Assaf Inbari (אסף ענברי; born March 9, 1968) is an Israeli novelist and journalist. He is the Asper Chair in Zionist Studies at Shalem College in Jerusalem and teaches at Kinneret College and Alma College (Tel Aviv).

==Biography==
Assaf Inbari was born and raised on Kibbutz Afikim, the oldest of three children, and lived there until the age of 20. He studied Hebrew literature and comparative literature at the Adi Lautman Interdisciplinary Program for Outstanding Students of Tel Aviv University. In 2008 he completed his Ph.D. on the poetry of Hayim Nahman Bialik at Bar-Ilan University.

In 2005 he married Naomi. They have a son and a daughter. He lives on Kibbutz Degania B.

==Literary career==
In 2009 he published his first novel Home (הביתה). It relates the history of Afikim over three generations, from its founding in the Jordan Valley in the early 1930s by members of the socialist-Zionist youth movement Hashomer Hatzair, through its growth and development, to its present form, beset by privatization and individualism. The novel was awarded the 2010 Israel Book Publishers Association's Platinum Prize and was on the shortlist of finalists for the Sapir Prize for Literature.
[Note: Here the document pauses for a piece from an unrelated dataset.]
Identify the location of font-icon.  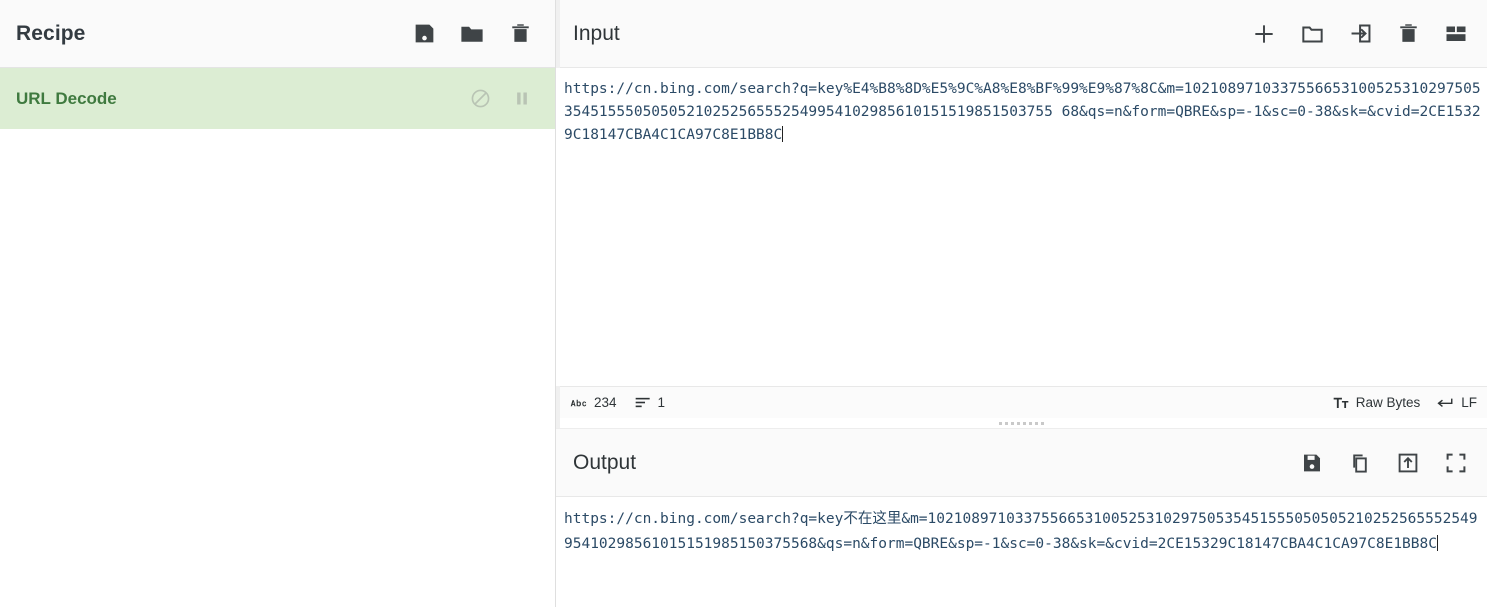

In 2020 Inbari was awarded the Agnon Prize for the Art of Prose.

==Published works==

===Fiction===
- Home (הביתה) (Yedioth Ahronoth/Hemed Books, 2009) [Hebrew].
- The Tank (הטנק) (Yedioth Ahronoth/Hemed Books, 2018) [Hebrew].
- The Red Book (הספר האדום) (Yedioth Ahronoth/Hemed Books, 2022) [Hebrew].

===Essays===
- "The Kibbutz Novel as Erotic Melodrama" (March 2012), Vol. 31, No. 1 Journal of Israeli History, pp. 129–146.
- "The Spectacles of Isaiah Berlin" (Spring 2006), Azure, pp. 82–112.
- "Towards A Hebrew Literature" (Spring 2000), Azure, pp. 99–154.
- "Zionism's New Challenge" (Winter 2008), Azure, pp. 81–109.

===Articles===
- "The Age of Post-Nostalgia", Haaretz, 15 September 2012.
- "The End of the Secular Majority", Haaretz, 3 February 2012.
- "The Finishing Touch", Eretz acheret, 17 September 2009.
- "New Age: The Fall of the Secular State", Haaretz, September 1999.